El enfoque también cambia cómo se mide el éxito turístico. Ya no basta con contar visitantes; ahora se analizan tres variables simultáneamente: el número de viajeros, las noches que permanecen en el país y el monto gastado. Aunque en gasto superamos lo registrado en 2019 por poco, «esa es una meta muy pobre». El ministerio desea sincerar cifras para entender cuánto tiempo se queda cada turista y cuánto gasta.

«Sumar las 3», explicó Valencia. «Hay que entender que nos interesa que vengan más viajeros al Perú, pero también cuánto tiempo se queda y, a la vez, cuánto gasta». Todo es bienvenido e importante para recuperar el ritmo prepandemia en cuanto a visitas extranjeras. El objetivo final no es solo llegar al 2019, sino superar esa referencia con un turismo de mayor calidad y permanencia.

Rogers Valencia, ministro de Comercio Exterior y Turismo. Foto: Mincetur. «No se eliminará la venta presencial, sino que el "rezago" de la oferta digital quedará disponible en la boletería para quien llegue sin ticket. El objetivo es optimizar la ocupación y la operación, ya que tener espacios vacíos no beneficia a nadie, tal como sucede con los asientos de un avión. Se ha conversado al respecto con el Mincul, entidad encargada del manejo del sitio arqueológico, buscando rediseñar el sistema para volver a lo bueno del 2019: mayor número de visitas sin los problemas actuales.

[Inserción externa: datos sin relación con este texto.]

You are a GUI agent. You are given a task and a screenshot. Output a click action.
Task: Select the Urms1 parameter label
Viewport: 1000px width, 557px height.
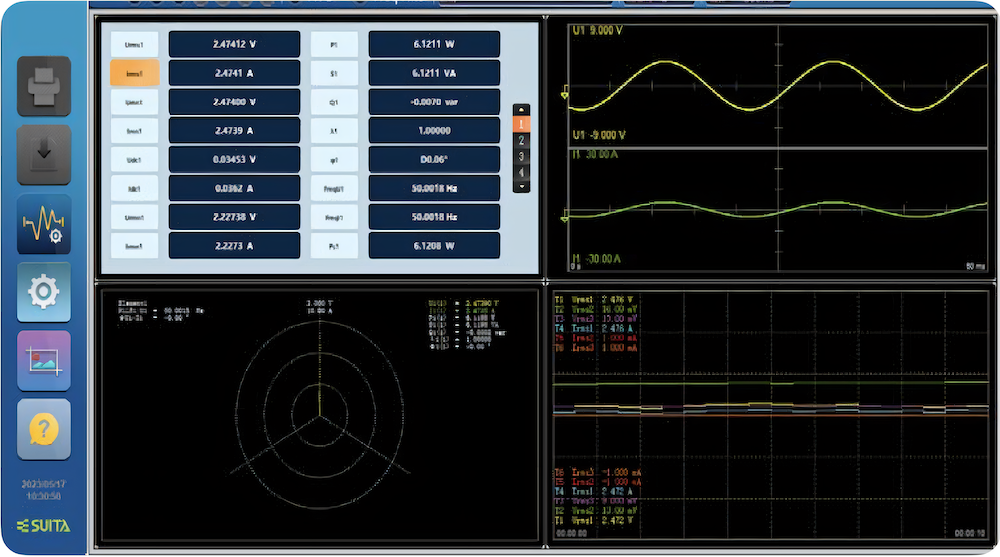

La venta online existe en todo el mundo, pero si un turista llega al lugar sin entrada, se activa una logística compleja. Son 22 los buses autorizados para subir a la ciudadela y cada uno tiene capacidad para 660 espacios por turno. Al igual que ocurre cuando una aerolínea vende un boleto sin garantizar asiento, sería impensable permitir boletos sin medir la logística ni el horario de subida y bajada de cada vehículo. Por ello, no se pueden vender más de 660 entradas para ningún turno específico. Lo que sobre en la venta digital irá a la ventanilla física. Esto permitirá un monitoreo constante de la demanda que determinará el estudio de carga: cómo ampliar o mejorar la capacidad sin saturar los recursos. Es crucial recordar que Machu Picchu no es solo la llaqta; es un santuario histórico con más de 16 lugares arqueológicos asociados. El diálogo busca evitar el desorden generando por una gestión ineficiente y asegurar que la operación funcione fluidamente.

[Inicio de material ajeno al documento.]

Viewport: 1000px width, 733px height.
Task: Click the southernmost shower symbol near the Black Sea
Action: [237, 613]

-Se verá ese escenario completo.

Aunque no hemos conversado aún con los responsables, la prioridad es comunicar al planeta que Machu Picchu es accesible y garantiza su visita a este patrimonio mundial. De eso se trata el proceso actual: implementar medidas para optimizar la venta presencial de boletos sin perder la maravilla. No obstante, no vamos a esperar al estudio final porque la plataforma de venta y el control de la logística ya están en marcha como instrumento de gestión. Será un gusto conversar con ellos después, pero aplicaremos estas medidas primero para asegurar que todo funcione correctamente antes de ver ese escenario completo.